If you want to find out whose land you're on, and learn more about how to acknowledge it, there's an app for that.

"Whose Land was created because we've all sat and listened to somebody get a land acknowledgement wrong, and you can clearly tell that they didn't do the research,"  said Mitch Holmes who is Haudenosaunee, and one of the developers of the app.

"People are starting to realize that they need to actually put some effort into these land acknowledgements," explained Holmes.

"We thought that by building something that people can have in their pocket and they could get a notification telling them where they are, that would help create a conversation and get people talking about reconciliation."

Whose Land is both an app and a website and was launched in March, 2018 by Canadian Roots Exchange, TakingITGlobal, and Bold Realities. It's an educational tool for people to use and learn about Indigenous lands across the country. Whose Land maps out traditional territories across Canada, treaties and agreements as outlined by the government, and Indigenous communities.

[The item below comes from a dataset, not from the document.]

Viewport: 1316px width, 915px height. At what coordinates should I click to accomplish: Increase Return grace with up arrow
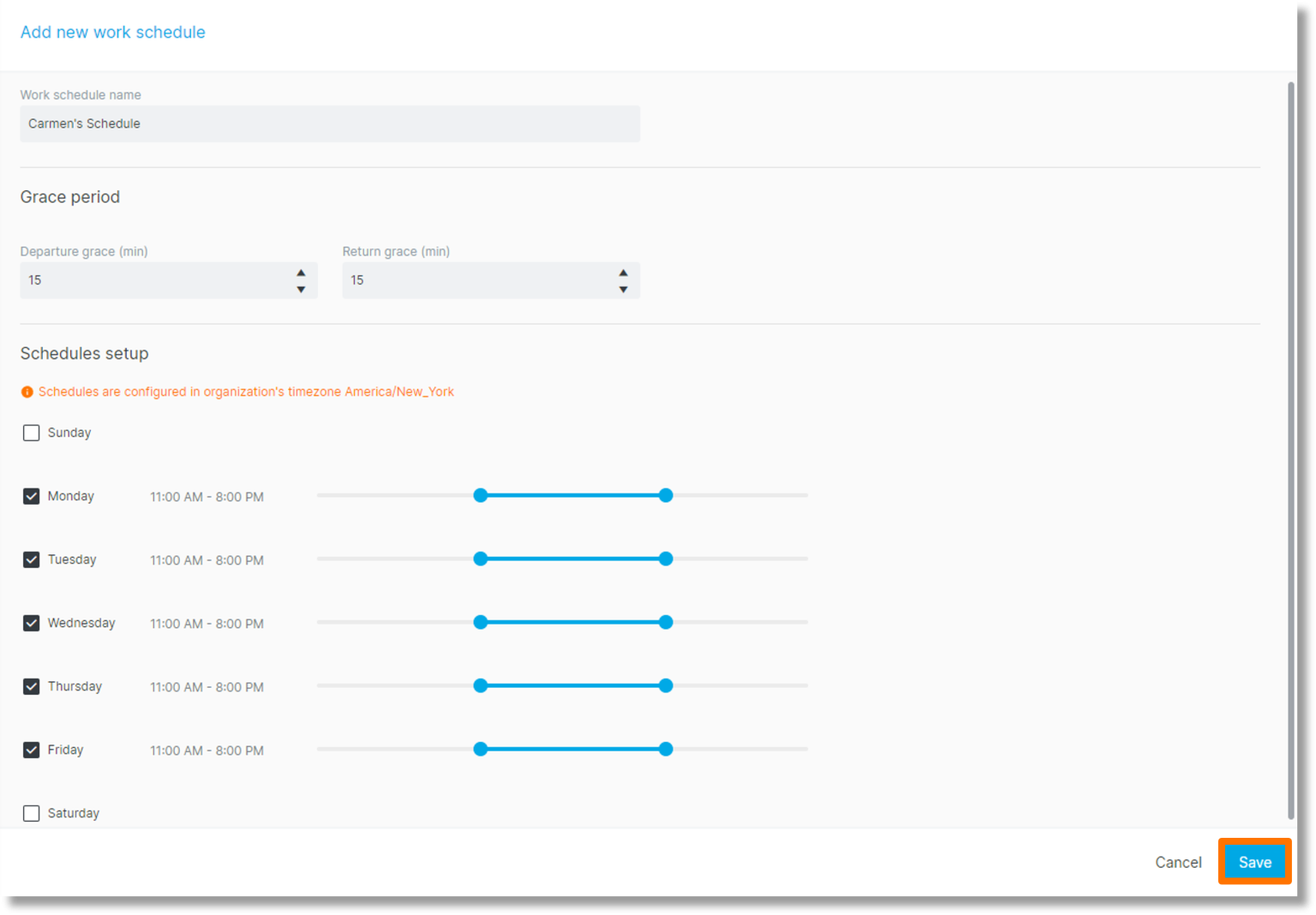pyautogui.click(x=623, y=272)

Mitch Holmes, is Haudenosaunee and one of the developers of the Whose Land app. (Zoe Tennant/CBC)

The developers wanted to make it easier for all people to find out whose Indigenous lands they're on — something that can be a bit complicated to sort out. "So we created this database for people to use where they can come and get correct information on whose territory they're situated upon, and we thought that would be a good way to open up a conversation about traditional territory and doing land acknowledgements."

One thing that's clear when you open the app is that the maps don't include any provincial or territorial borders. "We thought that it was important to show that these boundaries of traditional territories overlapped on top of what the government has enstated as provinces and territories." 

The app also includes videos of Indigenous people doing territorial acknowledgements of their own communities. "Different Indigenous people across Canada doing their version of their land acknowledgement," Holmes explained.

The map, though isn't complete, Holmes said. As more and more people use the app, Holmes receives emails from users with further information about where territories end and begin and overlap. 

"I don't think any map is ever really finished, especially not this one. I think there's always room to correct information."